- [What the exercise asks] Reproduce the article on hiring A-players word for word, from start to finish.

- [Text block]

┌────────

How to hire A-players when you can't compete on salary
Why I spend a third of my time recruiting for our 9-figure company
At Acquisition.com, I spend more than 33% of my time recruiting.
Not managing people, not setting strategy, but actively hunting for our next A-player. People think this is excessive until they see the results: A-players deliver 400% more value while costing only 20% more.
That math is why I consider myself a professional recruiter first, operator second.
Most business owners approach hiring backwards.
They wait until they desperately need someone, post a generic job, then wonder why only mediocre candidates respond. Meanwhile, 75% of top performers never look at job boards.
They’re already employed and maybe even happy enough, but they’re not unreachable.
Here’s the system that gets A-players to call you first.
1. Mine talent continuously, especially when you don’t need it.
LinkedIn’s data reveals that 75% of top performers never apply for jobs.
Which means, they must be approached… thoughtfully.
The mistake most entrepreneurs make is only sourcing when they need someone. By then, you’re competing against every other company with an urgent need.
Oof.
Here is an idea: Every Monday, identify one person you’d love to hire someday.
Send them this message:
“Hey [Name], I love what you’re doing with [specific project].
We’re working through some exciting opportunities here.

└────────

- [Supplied information]

┌────────

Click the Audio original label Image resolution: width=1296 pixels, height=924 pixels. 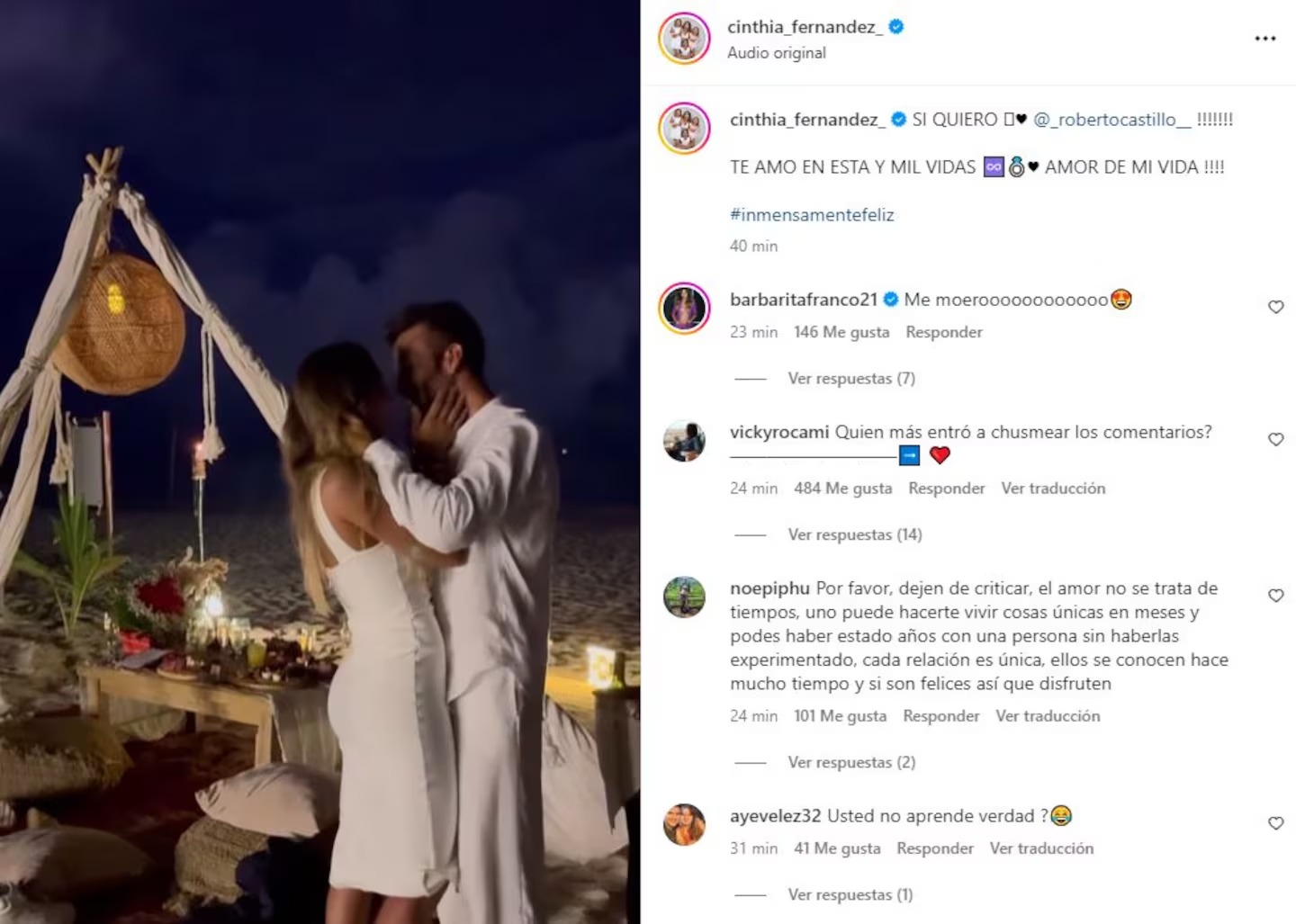[x=776, y=53]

└────────

- [Result of the task]
How to hire A-players when you can't compete on salary
Why I spend a third of my time recruiting for our 9-figure company
At Acquisition.com, I spend more than 33% of my time recruiting.
Not managing people, not setting strategy, but actively hunting for our next A-player. People think this is excessive until they see the results: A-players deliver 400% more value while costing only 20% more.
That math is why I consider myself a professional recruiter first, operator second.
Most business owners approach hiring backwards.
They wait until they desperately need someone, post a generic job, then wonder why only mediocre candidates respond. Meanwhile, 75% of top performers never look at job boards.
They’re already employed and maybe even happy enough, but they’re not unreachable.
Here’s the system that gets A-players to call you first.
1. Mine talent continuously, especially when you don’t need it.
LinkedIn’s data reveals that 75% of top performers never apply for jobs.
Which means, they must be approached… thoughtfully.
The mistake most entrepreneurs make is only sourcing when they need someone. By then, you’re competing against every other company with an urgent need.
Oof.
Here is an idea: Every Monday, identify one person you’d love to hire someday.
Send them this message:
“Hey [Name], I love what you’re doing with [specific project].
We’re working through some exciting opportunities here.